Two independent papers in the September 1 issue of G&D reveal a critical role for the ILK protein in regulating cardiac contractility - identifying a new genetic component of heart disease.
Congestive heart failure affects 2-3 million people in the United States annually. A large portion of congestive heart failure cases is caused by a condition known as cardiomyopathy. Cardiomyopathy is a mostly genetic disease of the heart muscle that causes the heart to become enlarged, and to pump less efficiently.
Independent research groups from the labs of Drs. William J. Muller (McGill University) and Wolfgang Rottbauer (University of Heidelberg) demonstrate that the ILK protein is integral to the heart's ability to adapt its force of contraction to meet the body's changing needs for oxygenated blood.
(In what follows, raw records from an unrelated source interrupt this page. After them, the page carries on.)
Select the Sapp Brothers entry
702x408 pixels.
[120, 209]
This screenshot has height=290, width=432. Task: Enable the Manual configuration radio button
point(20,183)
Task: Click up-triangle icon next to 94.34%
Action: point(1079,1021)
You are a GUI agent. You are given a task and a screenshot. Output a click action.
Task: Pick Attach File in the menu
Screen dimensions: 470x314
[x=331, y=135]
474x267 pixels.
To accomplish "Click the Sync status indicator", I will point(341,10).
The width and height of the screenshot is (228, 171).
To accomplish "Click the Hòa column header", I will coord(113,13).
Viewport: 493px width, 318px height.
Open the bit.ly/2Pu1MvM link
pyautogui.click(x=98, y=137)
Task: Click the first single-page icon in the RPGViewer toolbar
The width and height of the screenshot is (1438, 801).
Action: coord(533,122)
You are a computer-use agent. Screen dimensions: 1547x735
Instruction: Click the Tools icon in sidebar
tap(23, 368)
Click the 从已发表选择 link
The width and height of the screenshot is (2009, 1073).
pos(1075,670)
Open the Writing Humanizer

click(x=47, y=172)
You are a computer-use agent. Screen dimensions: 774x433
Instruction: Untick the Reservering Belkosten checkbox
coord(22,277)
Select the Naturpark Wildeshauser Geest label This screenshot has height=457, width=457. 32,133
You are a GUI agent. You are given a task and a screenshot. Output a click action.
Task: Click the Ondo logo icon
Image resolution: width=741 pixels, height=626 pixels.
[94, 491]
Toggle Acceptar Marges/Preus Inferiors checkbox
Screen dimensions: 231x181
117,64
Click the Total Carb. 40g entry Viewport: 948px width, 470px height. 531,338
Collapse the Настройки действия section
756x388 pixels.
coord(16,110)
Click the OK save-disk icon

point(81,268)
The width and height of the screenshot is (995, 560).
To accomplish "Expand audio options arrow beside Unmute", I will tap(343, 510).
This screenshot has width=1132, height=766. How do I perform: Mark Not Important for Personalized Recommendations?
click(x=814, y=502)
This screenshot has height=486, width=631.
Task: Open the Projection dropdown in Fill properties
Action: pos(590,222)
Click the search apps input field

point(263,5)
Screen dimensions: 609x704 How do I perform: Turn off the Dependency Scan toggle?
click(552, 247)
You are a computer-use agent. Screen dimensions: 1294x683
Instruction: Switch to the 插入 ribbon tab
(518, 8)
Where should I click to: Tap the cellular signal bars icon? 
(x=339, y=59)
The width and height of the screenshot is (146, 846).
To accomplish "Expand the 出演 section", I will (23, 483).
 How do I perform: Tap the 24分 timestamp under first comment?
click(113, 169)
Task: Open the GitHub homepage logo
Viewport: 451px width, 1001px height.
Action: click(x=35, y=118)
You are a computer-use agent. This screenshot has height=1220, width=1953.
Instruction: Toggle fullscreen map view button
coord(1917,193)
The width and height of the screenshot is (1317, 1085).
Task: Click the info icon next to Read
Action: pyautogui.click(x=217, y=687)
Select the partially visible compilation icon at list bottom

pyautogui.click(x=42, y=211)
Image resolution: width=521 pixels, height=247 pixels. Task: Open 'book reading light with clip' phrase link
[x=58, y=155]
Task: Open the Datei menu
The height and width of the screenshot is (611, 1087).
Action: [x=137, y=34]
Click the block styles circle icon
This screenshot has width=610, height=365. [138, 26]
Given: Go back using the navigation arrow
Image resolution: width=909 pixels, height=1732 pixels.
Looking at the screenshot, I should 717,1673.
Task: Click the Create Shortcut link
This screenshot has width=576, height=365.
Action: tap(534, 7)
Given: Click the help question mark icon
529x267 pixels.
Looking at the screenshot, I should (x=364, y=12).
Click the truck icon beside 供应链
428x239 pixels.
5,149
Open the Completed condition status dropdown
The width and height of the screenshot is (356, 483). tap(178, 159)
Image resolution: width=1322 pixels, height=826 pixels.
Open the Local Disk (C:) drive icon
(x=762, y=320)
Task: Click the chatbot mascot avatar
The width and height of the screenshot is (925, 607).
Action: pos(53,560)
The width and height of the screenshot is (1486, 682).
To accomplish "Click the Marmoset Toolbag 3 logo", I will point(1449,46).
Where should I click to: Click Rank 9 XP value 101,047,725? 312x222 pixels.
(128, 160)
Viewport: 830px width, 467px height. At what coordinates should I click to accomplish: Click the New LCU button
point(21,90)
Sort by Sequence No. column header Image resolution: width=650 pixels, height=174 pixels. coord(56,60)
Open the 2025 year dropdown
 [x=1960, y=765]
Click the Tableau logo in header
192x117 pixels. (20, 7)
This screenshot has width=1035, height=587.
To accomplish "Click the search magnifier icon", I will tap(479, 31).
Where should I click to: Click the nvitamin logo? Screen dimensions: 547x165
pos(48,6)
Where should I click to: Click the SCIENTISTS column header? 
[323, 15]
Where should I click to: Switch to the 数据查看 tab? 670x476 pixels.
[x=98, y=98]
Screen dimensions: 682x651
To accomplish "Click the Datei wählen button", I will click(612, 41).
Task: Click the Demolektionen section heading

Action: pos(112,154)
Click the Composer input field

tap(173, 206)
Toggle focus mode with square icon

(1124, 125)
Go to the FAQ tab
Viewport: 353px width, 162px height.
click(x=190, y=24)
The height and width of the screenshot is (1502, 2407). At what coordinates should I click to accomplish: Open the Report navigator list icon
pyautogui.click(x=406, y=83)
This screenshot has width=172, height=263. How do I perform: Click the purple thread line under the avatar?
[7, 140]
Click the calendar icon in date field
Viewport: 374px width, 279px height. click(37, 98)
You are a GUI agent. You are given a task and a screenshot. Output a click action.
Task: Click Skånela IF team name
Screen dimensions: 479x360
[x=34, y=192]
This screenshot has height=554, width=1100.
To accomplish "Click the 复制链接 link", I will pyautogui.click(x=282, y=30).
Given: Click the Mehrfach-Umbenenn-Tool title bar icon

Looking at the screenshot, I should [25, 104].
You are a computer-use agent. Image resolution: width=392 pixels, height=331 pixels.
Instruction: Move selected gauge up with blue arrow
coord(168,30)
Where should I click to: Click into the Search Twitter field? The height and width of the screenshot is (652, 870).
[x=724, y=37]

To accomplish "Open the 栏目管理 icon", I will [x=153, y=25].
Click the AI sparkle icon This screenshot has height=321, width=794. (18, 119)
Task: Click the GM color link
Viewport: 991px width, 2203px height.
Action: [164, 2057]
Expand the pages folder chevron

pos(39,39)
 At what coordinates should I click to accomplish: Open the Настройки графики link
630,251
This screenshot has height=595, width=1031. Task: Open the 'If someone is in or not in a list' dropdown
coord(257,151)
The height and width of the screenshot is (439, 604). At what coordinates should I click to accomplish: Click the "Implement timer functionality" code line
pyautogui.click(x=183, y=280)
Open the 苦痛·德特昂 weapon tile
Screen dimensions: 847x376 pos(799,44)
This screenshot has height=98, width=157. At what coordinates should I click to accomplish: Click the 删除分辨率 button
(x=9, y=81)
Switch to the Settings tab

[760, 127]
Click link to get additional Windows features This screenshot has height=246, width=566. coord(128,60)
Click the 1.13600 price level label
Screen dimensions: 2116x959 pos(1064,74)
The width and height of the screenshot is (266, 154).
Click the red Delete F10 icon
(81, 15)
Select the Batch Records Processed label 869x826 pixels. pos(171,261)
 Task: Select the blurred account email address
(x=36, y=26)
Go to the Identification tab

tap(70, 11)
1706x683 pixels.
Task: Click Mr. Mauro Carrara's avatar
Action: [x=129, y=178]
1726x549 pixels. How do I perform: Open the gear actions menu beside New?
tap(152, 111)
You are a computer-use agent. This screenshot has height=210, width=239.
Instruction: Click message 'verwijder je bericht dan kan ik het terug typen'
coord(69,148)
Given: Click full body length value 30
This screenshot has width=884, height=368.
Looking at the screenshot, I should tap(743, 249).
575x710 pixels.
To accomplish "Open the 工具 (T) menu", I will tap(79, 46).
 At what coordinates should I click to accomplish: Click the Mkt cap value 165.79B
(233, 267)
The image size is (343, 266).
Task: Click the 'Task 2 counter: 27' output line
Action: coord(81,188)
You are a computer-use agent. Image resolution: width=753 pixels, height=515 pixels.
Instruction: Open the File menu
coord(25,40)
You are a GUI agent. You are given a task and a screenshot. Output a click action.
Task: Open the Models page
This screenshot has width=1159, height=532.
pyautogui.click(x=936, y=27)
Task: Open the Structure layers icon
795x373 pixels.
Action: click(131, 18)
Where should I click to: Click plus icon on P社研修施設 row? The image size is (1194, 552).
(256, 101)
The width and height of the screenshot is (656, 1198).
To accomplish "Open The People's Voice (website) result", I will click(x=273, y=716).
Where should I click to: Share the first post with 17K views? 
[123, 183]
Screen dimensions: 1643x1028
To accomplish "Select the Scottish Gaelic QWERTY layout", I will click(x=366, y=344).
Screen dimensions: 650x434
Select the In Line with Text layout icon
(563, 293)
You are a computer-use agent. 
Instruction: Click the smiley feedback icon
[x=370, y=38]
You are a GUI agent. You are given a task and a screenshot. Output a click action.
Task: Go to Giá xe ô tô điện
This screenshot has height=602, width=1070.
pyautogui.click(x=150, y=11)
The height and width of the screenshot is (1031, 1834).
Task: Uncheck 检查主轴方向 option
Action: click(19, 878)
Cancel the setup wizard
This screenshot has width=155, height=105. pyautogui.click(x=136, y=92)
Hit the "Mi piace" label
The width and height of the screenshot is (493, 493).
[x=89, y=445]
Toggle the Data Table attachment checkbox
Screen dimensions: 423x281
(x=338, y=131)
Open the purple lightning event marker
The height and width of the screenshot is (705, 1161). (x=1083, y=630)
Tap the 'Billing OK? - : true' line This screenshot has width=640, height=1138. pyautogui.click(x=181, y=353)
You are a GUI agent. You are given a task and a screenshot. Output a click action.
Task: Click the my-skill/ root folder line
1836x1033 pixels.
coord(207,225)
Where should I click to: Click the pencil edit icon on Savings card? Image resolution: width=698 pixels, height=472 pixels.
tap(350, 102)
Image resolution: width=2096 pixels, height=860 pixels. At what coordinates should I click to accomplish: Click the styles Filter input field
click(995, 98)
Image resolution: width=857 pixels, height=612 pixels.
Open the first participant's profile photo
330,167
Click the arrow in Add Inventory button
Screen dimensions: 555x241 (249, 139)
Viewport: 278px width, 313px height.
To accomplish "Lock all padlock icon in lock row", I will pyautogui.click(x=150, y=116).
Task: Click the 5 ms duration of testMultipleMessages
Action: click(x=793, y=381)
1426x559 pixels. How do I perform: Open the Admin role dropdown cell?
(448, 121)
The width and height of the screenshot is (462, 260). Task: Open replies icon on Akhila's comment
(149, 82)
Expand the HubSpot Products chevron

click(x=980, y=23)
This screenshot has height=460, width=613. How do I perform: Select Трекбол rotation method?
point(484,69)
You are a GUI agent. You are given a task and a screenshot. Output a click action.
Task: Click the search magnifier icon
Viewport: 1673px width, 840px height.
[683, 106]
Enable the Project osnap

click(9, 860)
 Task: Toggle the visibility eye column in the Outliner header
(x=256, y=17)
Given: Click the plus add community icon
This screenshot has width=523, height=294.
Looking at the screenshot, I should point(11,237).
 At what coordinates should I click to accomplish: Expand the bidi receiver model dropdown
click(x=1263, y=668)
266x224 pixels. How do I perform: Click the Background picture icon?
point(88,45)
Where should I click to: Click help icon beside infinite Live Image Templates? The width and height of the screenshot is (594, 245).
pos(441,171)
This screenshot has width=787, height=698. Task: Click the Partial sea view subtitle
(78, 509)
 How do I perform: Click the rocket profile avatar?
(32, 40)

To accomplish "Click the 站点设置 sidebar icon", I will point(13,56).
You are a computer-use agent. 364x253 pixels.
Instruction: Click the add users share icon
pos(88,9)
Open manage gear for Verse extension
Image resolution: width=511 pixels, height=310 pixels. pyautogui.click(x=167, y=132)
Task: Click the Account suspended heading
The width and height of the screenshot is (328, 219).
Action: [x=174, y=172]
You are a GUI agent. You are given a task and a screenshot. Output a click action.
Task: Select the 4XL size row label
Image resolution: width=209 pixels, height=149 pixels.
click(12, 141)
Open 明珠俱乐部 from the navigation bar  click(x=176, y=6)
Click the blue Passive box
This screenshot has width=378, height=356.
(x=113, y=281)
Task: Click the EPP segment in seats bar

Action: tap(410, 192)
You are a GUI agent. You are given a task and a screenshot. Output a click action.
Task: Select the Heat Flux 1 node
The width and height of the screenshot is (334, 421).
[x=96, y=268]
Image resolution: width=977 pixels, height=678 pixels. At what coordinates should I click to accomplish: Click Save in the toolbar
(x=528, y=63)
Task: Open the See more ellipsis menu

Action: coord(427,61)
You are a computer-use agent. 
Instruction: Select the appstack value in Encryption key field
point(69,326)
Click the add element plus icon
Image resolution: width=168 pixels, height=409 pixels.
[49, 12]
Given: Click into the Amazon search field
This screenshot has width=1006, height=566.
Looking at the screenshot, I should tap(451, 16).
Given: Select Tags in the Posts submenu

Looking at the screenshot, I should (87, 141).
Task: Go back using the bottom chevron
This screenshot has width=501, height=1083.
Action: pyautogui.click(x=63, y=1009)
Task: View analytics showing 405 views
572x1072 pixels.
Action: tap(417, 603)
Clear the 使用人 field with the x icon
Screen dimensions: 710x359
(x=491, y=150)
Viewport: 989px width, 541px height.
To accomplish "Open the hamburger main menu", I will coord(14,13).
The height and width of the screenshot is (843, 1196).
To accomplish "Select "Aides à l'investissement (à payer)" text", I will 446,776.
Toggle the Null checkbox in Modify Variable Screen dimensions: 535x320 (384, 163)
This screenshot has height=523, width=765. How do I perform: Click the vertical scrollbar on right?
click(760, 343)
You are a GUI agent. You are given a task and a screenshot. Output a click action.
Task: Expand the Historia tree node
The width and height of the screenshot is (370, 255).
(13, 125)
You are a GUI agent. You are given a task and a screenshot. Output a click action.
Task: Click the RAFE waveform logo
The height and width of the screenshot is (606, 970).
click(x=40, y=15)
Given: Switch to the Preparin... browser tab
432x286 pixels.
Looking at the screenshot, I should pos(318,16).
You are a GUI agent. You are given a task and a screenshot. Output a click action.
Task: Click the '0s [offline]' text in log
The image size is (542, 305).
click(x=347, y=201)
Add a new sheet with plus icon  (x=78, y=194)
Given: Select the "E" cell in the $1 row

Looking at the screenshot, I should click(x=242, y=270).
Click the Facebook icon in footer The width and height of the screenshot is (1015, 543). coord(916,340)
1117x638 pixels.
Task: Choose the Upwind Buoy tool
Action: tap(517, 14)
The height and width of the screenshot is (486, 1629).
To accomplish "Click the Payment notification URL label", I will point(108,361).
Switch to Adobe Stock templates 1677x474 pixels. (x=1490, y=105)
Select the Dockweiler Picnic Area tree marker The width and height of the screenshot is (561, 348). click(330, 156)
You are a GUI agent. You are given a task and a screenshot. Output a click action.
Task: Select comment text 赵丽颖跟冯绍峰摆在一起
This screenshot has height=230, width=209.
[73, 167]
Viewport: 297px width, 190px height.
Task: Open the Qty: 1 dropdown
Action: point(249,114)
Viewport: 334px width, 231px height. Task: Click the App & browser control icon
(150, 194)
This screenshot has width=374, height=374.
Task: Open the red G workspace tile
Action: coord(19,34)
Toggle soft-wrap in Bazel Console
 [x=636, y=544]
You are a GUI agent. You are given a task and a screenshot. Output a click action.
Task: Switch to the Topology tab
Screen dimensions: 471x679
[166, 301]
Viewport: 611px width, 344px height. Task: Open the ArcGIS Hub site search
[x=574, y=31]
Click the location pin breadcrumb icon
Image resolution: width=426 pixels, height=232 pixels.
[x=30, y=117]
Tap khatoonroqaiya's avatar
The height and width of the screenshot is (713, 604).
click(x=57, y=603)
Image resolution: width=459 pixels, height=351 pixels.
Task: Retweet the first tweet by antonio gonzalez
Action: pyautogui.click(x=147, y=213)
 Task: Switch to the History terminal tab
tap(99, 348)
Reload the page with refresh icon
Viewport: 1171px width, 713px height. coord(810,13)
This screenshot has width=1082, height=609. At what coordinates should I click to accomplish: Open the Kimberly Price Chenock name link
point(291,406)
Dr. Rottbauer explains that, "The work reported here suggests for the first time that ILK and some of its binding partners are essential components of the cardiac mechanical stretch sensor, dysfunction of which is suspected to be responsible for a significant proportion of human heart failure."
ILK, or integrin-linked protein kinase, is a component of the integrin signaling pathway, which recognizes changes in the extracellular environment and sends signals within the cell to affect an appropriate cellular response. In particular, integrins direct the assembly of actin-based adhesion structures to propagate cellular forces, and are thus essential for cell migration, growth, and survival.
Using two different animal model systems, Drs. Muller and Rottbauer show that loss of ILK in heart cells results in cardiomyopathy and heart failure. Lead author Donald White, a post-doctoral fellow in Dr. Muller's lab emphasizes that, "The fact that ILK plays such a critical role in cardiac physiology in such different organisms is undoubtedly exciting. It reinforces the central importance of this molecule in such a vital physiological process."
Dr. Muller adds: "Our collaborators at the Montreal Heart Institute, Montreal's Shriners' Hospital and the BC Cancer Agency have really played a critical role in helping us understand the role of ILK in cardiac physiology. We hope that our work will provide an ideal model for testing therapeutic strategies for heart disease, including exciting new approaches involving the use of stem cells to repair damaged heart tissue."